◆ EXERCISE REQUIREMENTS
Without any pictures, reproduce exactly the lines running from the line containing "The image size" through the end of the entries.

◆ INPUT FOR THIS TASK
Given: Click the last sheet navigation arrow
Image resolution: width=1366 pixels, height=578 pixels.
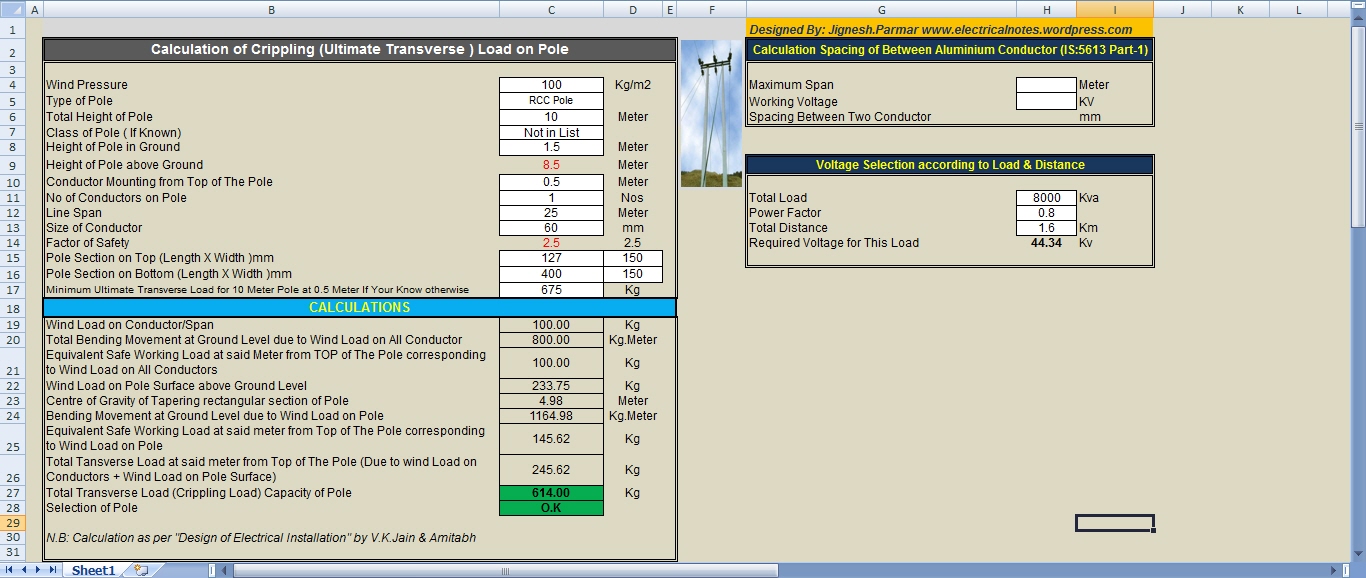Looking at the screenshot, I should [x=53, y=570].
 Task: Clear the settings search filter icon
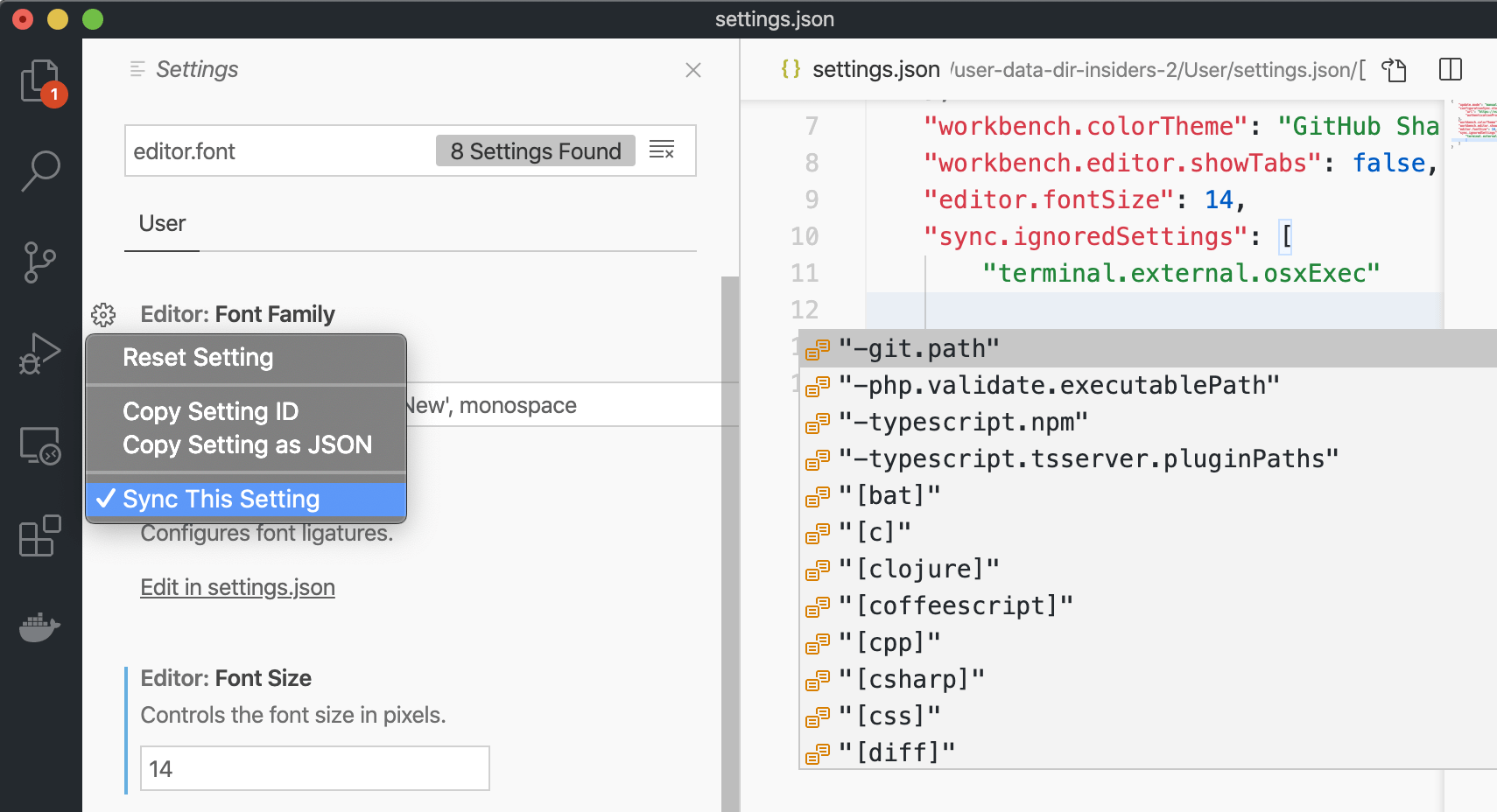pos(662,150)
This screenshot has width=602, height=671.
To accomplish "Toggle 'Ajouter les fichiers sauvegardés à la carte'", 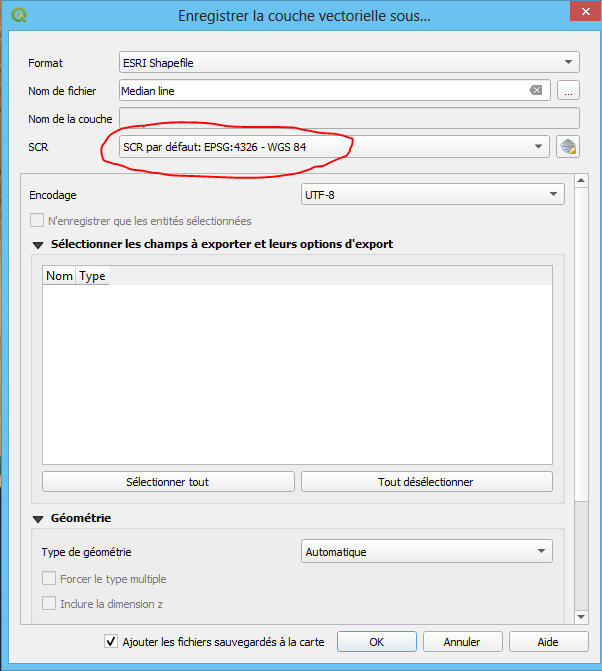I will [111, 642].
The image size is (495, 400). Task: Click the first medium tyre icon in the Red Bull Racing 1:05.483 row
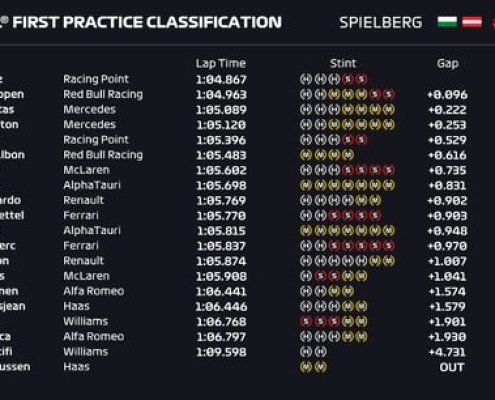[306, 155]
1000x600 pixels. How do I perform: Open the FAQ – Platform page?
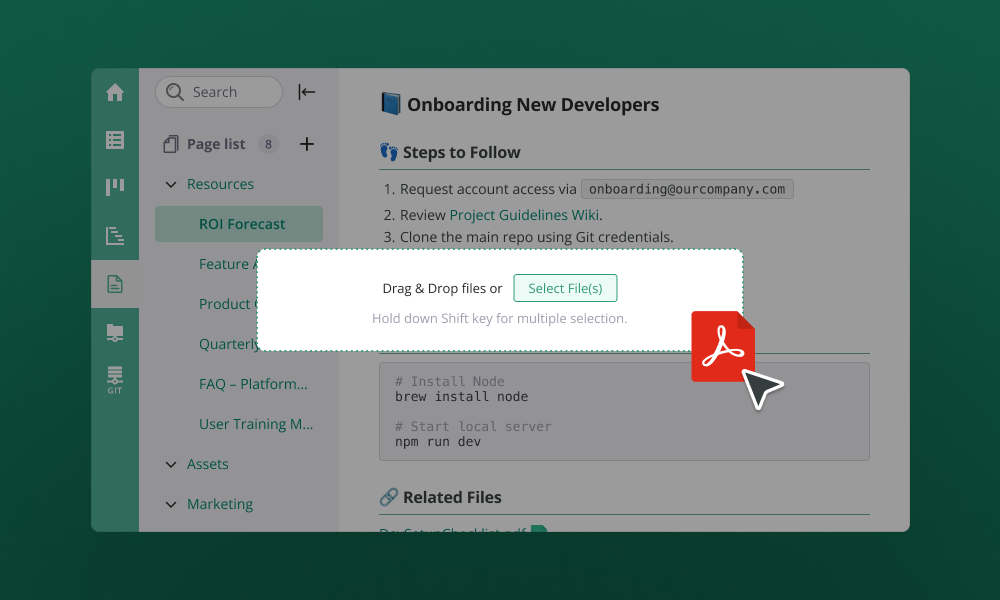(x=253, y=384)
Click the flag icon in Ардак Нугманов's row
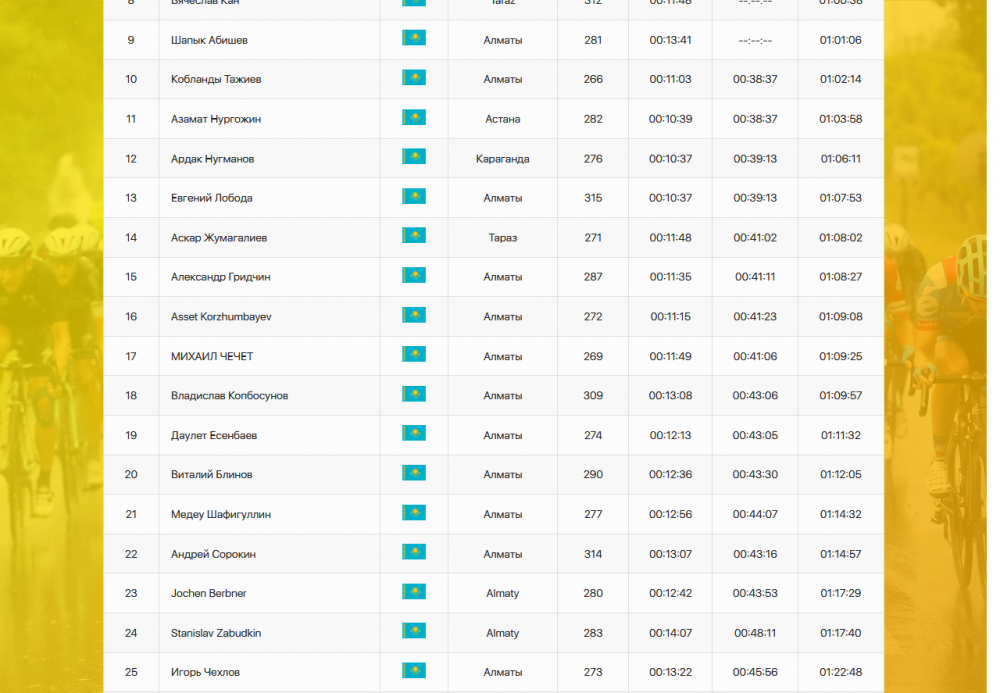The height and width of the screenshot is (693, 1000). coord(413,157)
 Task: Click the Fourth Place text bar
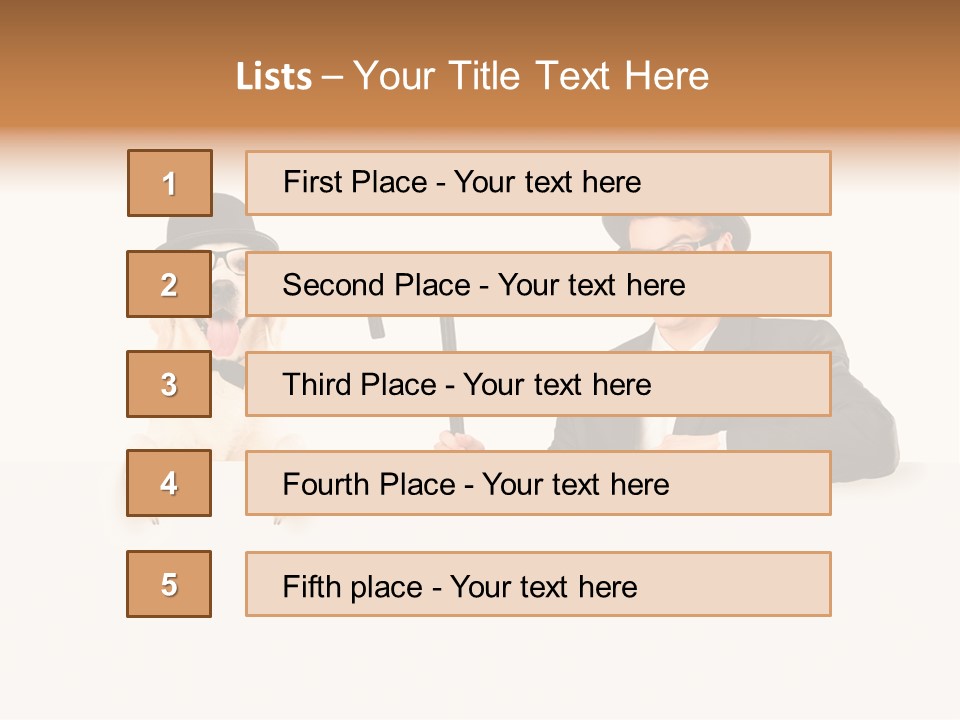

◆ SOLUTION TO THIS TASK
The image size is (495, 400). Task: Click the first medium tyre icon in the Red Bull Racing 1:05.483 row
[306, 155]
1000x600 pixels. How do I perform: Open the FAQ – Platform page?
(x=253, y=384)
Click the flag icon in Ардак Нугманов's row
The height and width of the screenshot is (693, 1000). coord(413,157)
 Task: Click the Fourth Place text bar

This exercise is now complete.